Daniel Orlandi gets to time-travel as a psychologist and anthropoligist—to the Alamo, the Depression, and to the Doris Day and Rock Hudson world of the 1960’s. He gets to "Meet the Parents," discover "The Blind Side;" and examine the "Da Vinci Code." He sets his sights on the travails of Richard Nixon, and the proclivities of Sarah Palin.
Daniel is one of the most sought-after costume designers in Hollywood.
"Down with Love" 2003
“You get to go into a different world with every film.”

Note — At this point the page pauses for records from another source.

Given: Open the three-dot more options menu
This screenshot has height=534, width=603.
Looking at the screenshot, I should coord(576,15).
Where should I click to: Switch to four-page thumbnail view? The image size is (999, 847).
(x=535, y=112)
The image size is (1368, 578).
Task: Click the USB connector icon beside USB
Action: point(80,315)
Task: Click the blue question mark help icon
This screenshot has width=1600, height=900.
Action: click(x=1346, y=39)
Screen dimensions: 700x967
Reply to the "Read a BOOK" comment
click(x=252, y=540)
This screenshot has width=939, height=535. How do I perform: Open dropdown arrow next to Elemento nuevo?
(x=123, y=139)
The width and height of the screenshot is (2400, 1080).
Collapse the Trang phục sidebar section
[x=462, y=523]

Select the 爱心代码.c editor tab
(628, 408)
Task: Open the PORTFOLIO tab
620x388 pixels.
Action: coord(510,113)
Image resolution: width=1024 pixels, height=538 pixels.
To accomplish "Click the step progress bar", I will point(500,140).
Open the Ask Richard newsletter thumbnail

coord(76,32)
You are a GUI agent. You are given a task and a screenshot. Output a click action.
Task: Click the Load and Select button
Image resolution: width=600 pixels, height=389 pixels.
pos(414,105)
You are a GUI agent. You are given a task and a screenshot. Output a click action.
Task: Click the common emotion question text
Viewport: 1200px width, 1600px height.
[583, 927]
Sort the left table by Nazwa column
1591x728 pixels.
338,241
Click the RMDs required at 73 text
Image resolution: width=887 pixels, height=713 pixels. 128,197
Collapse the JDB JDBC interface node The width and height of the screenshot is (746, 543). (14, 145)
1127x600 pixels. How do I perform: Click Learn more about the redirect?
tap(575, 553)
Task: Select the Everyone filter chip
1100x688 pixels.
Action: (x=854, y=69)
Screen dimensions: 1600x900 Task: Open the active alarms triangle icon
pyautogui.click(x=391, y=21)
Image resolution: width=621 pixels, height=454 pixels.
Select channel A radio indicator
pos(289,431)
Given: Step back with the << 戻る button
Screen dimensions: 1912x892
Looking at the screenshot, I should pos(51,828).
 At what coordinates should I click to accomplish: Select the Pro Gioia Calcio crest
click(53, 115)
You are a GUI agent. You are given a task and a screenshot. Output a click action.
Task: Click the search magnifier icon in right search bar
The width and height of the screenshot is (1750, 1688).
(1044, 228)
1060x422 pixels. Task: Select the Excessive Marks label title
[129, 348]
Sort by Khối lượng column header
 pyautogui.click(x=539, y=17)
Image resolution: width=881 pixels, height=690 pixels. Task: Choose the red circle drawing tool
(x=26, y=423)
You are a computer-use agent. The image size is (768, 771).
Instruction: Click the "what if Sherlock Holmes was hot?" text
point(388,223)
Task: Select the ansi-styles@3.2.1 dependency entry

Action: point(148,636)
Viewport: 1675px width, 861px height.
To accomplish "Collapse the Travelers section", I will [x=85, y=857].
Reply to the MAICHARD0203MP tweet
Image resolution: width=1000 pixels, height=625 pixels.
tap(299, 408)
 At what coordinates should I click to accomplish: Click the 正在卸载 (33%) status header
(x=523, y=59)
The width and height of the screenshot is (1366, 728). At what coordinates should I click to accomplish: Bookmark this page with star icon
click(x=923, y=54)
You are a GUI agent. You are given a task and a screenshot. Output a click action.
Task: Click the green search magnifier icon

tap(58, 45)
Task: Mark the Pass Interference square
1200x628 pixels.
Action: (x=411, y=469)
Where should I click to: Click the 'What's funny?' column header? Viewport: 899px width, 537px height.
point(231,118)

When costuming the Ron Howard film “Angels and Demons,” Daniel had to re-create the Vatican. He dressed 200 Cardinals, uniforms of the Swiss Guard, and the Vatican gendarme. For John Lee Hancock's "The Alamo," he had to make 2,000 Mexican Army uniforms, from their clothes, to their armor to their boots, “The armor was made in India, the embroidery was were made in Pakistan, the uniforms were made in Mexico and the fabric came from England.”
"The Alamo" 2004
Through costumes, actors are transformed into characters. “I dress a character, and how they fit in it, and how they fit with other characters in the same scene. You want to give each person a little character.”
“I think that I am sometimes more like a psychologist. We’re trying to figure out where a character might buy their clothes—are they sloppy? How much would they spend on their clothes? How well do the clothes fit?”
“I find it very rewarding.”
With a career spanning over twenty years, Daniel has worked in television, and on the stage, but is currently in love with making movies. He works with a handful of A-List directors—from Ron Howard, Joel Schumacher, John Lee Hancock, and Jay Roach to help bring characters to the silver screen through what they wear, and how they look.
“With every film you learn something new”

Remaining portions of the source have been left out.